I like the idea of a comp for very small works, but having to do the paring of
the
libraries would be a major drag. Can't you find some other way to say "be
small"?
If you had a stripped game to start with, some Hello World skeleton with the
verbs commented out so everyone started at the same base value, and could
then add 50K (or 10K or 1.42K) that would be better.
Of course, it's your comp. :)
Kathleen
>Basically, I think you're focussing on the wrong metric. Nothing in
>the standard Inform library is going to obscure the essential features
>of my game.
Well, maybe. If Ben's goal is to encourage authors to rethink the
very fundamentals of IF-as-we-know-it, forcing them to ditch the
standard Library *may* be a Good Thing. It would raise questions like
"Do we need the (somewhat) simulationist world model?" or "Do we need
a verb-noun-object parser with disambiguation?" (Of course, the most
obvious answer to the latter question - trying to do the same thing
with a simpler parser - has already been explored ad nauseam. But there
are non-obvious answers, like _SUTWin_).
But I agree that game size is the wrong metric. Especially an absolute
game size in kB which doesn't take the different space requirements by
different systems into account. Even if we restrict ourselves to, say,
Inform games shorter than 50 kB, people are likely to try to shrink
the size of a traditional adventure game rather than come up with
entirely new concepts. Not that there's anything wrong with that (it
would, for example, be itneresting to see how small you could make an
alternative Inform Library while still being able to produce
Infocom-like IF), of course, but that's a totally different kind of
goal.
If you want authors to rethink what they mean by IF, I think you need
to be more explicit about your motivations.
--
Magnus Olsson (m...@df.lth.se)
PGP Public Key available at http://www.df.lth.se/~mol
May I ask at this point what "the three gemstone games" are?
Thanks,
--
Jess K.
>May I ask at this point what "the three gemstone games" are?
>
The three games that say "Powered by Gemstone" when you start them:
Zassball, Paint and Corners, and Space InvaderZ.
> Andrew Plotkin <erky...@eblong.com> wrote:
>
> > Ben Caplan <b...@hayscaplan.org> wrote:
> >
> >> This is exactly how, and why, I set the limit.
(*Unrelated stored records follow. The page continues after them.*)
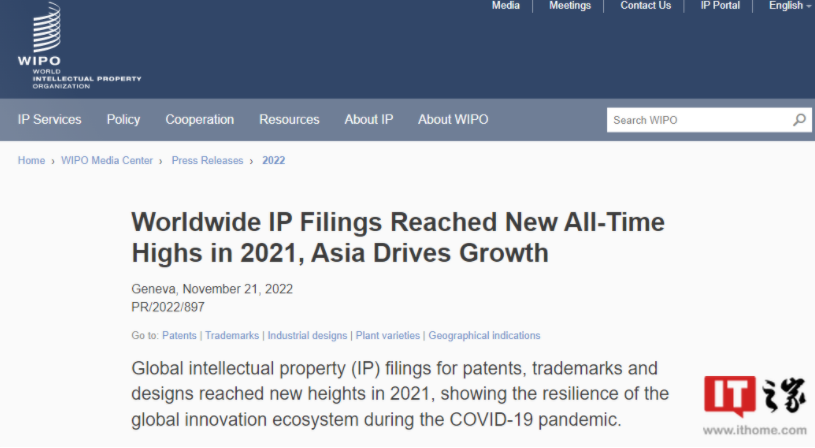This screenshot has height=448, width=815.
Task: Jump to the Geographical indications section
Action: point(484,336)
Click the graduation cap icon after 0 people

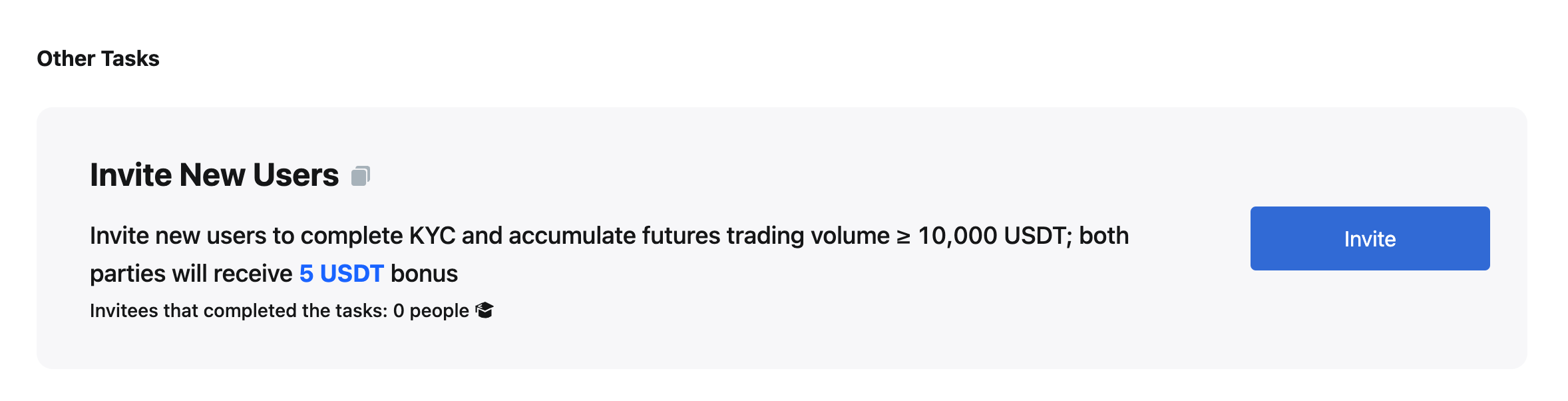(485, 310)
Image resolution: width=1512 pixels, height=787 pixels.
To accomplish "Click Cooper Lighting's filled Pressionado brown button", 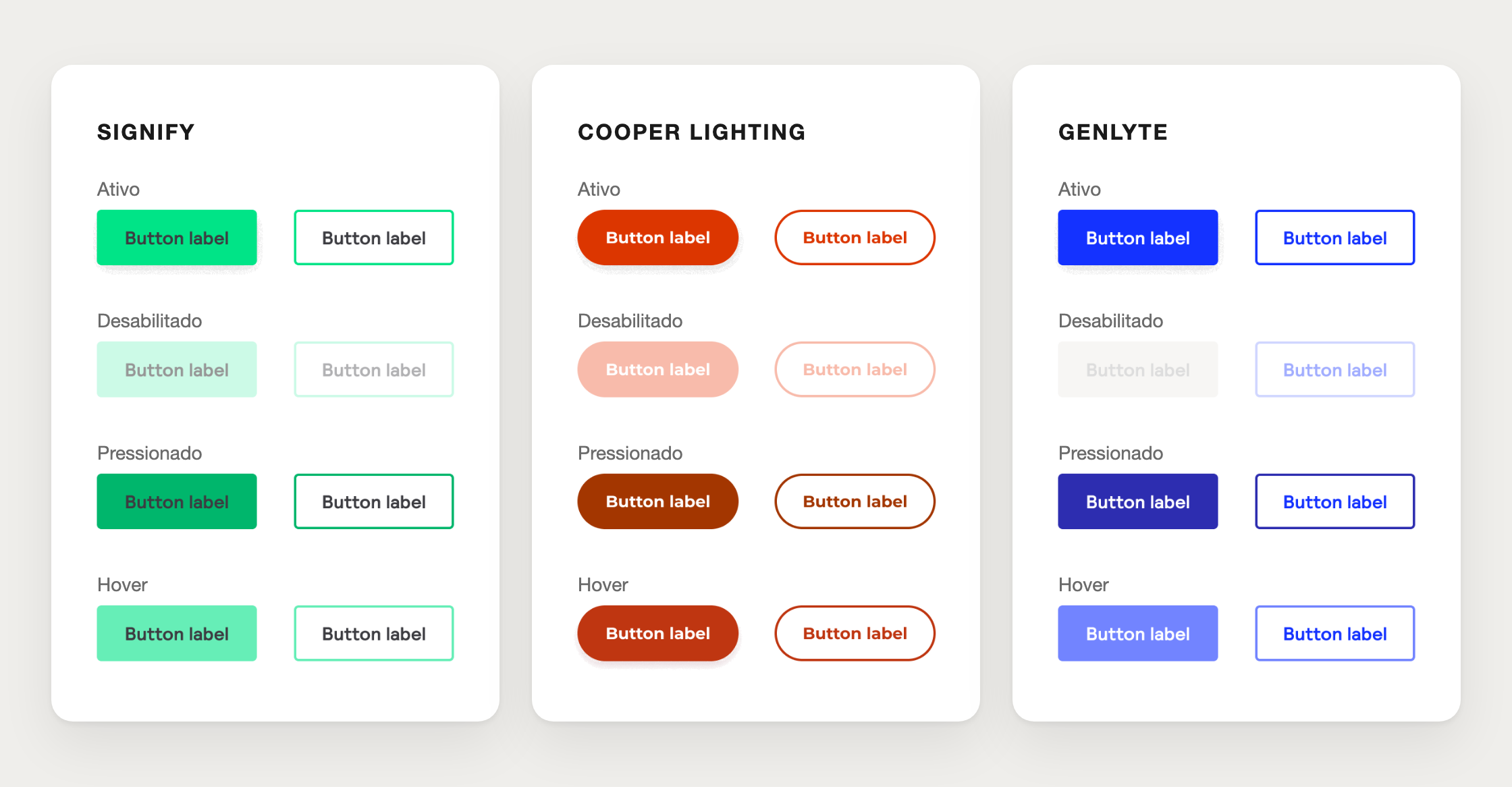I will pyautogui.click(x=658, y=501).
The idea is to force authors
> >> to rethink what they really need in a game, rather than implementing their
> >> fiction in terms of a library.
>
> >Basically, I think you're focussing on the wrong metric. Nothing in
> >the standard Inform library is going to obscure the essential features
> >of my game.
[...]
> But I agree that game size is the wrong metric. Especially an absolute
> game size in kB which doesn't take the different space requirements by
> different systems into account.
I think it would be a bad idea to set different limits for each system,
because then there's no way to avoid making a list of permitted systems,
which strikes me as a bad thing.
Using the size of a 'minimal' game including the library as the size
limit would also be bad, because people could then make their games
arbitrarily larger by removing bits of the library. It seems like that
would miss the point of allowing games with the full library to sneak in
under the size limit in the first place.
However, if game file size is the wrong metric, here's a possible
alternative: how about setting a limit on the size of the source code,
not including library? 5000 bytes, say. That has the disadvantage of
requiring people to make their source code available, but I think it
would smooth out the differences between systems reasonably well.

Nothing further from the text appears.